►

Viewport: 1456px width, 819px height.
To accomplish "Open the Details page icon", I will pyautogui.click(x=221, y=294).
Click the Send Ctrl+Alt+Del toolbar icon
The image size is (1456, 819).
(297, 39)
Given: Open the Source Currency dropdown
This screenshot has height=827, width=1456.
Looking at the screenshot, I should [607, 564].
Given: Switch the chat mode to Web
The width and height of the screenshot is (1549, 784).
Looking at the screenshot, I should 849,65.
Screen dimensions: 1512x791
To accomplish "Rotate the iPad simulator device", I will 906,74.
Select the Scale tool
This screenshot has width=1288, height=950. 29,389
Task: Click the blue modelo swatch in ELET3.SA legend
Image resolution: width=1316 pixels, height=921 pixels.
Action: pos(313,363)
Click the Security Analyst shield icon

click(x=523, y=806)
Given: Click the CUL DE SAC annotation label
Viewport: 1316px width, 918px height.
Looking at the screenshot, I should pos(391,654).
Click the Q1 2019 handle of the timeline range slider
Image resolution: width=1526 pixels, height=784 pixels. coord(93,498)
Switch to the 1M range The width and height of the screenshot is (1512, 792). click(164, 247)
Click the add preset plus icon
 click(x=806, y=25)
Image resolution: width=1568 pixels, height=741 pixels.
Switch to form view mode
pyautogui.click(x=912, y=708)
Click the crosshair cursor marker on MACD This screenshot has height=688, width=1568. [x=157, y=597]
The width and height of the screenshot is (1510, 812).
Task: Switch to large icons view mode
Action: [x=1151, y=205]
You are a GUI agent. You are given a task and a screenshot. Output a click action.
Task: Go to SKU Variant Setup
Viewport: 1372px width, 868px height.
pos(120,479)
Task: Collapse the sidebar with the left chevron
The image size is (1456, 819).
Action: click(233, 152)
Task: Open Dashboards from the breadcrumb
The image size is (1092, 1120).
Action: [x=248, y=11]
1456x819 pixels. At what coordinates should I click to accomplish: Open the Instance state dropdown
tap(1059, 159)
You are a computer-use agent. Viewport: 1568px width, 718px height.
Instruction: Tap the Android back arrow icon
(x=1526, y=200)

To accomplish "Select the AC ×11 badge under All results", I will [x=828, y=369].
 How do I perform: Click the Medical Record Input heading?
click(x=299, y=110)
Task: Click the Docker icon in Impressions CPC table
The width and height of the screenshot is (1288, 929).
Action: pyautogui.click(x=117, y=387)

◄

All records shown above must be set down again verbatim.

COMPLETED TASK.
Viewport: 1456px width, 819px height.
To accomplish "Open the Details page icon", I will pyautogui.click(x=221, y=294).
Click the Send Ctrl+Alt+Del toolbar icon
The image size is (1456, 819).
(297, 39)
Given: Open the Source Currency dropdown
This screenshot has height=827, width=1456.
Looking at the screenshot, I should [607, 564].
Given: Switch the chat mode to Web
The width and height of the screenshot is (1549, 784).
Looking at the screenshot, I should 849,65.
Screen dimensions: 1512x791
To accomplish "Rotate the iPad simulator device", I will 906,74.
Select the Scale tool
This screenshot has width=1288, height=950. 29,389
Task: Click the blue modelo swatch in ELET3.SA legend
Image resolution: width=1316 pixels, height=921 pixels.
Action: pos(313,363)
Click the Security Analyst shield icon

click(x=523, y=806)
Given: Click the CUL DE SAC annotation label
Viewport: 1316px width, 918px height.
Looking at the screenshot, I should pos(391,654).
Click the Q1 2019 handle of the timeline range slider
Image resolution: width=1526 pixels, height=784 pixels. coord(93,498)
Switch to the 1M range The width and height of the screenshot is (1512, 792). click(164, 247)
Click the add preset plus icon
 click(x=806, y=25)
Image resolution: width=1568 pixels, height=741 pixels.
Switch to form view mode
pyautogui.click(x=912, y=708)
Click the crosshair cursor marker on MACD This screenshot has height=688, width=1568. [x=157, y=597]
The width and height of the screenshot is (1510, 812).
Task: Switch to large icons view mode
Action: [x=1151, y=205]
You are a GUI agent. You are given a task and a screenshot. Output a click action.
Task: Go to SKU Variant Setup
Viewport: 1372px width, 868px height.
pos(120,479)
Task: Collapse the sidebar with the left chevron
The image size is (1456, 819).
Action: click(233, 152)
Task: Open Dashboards from the breadcrumb
The image size is (1092, 1120).
Action: [x=248, y=11]
1456x819 pixels. At what coordinates should I click to accomplish: Open the Instance state dropdown
tap(1059, 159)
You are a computer-use agent. Viewport: 1568px width, 718px height.
Instruction: Tap the Android back arrow icon
(x=1526, y=200)

To accomplish "Select the AC ×11 badge under All results", I will [x=828, y=369].
 How do I perform: Click the Medical Record Input heading?
click(x=299, y=110)
Task: Click the Docker icon in Impressions CPC table
The width and height of the screenshot is (1288, 929).
Action: pyautogui.click(x=117, y=387)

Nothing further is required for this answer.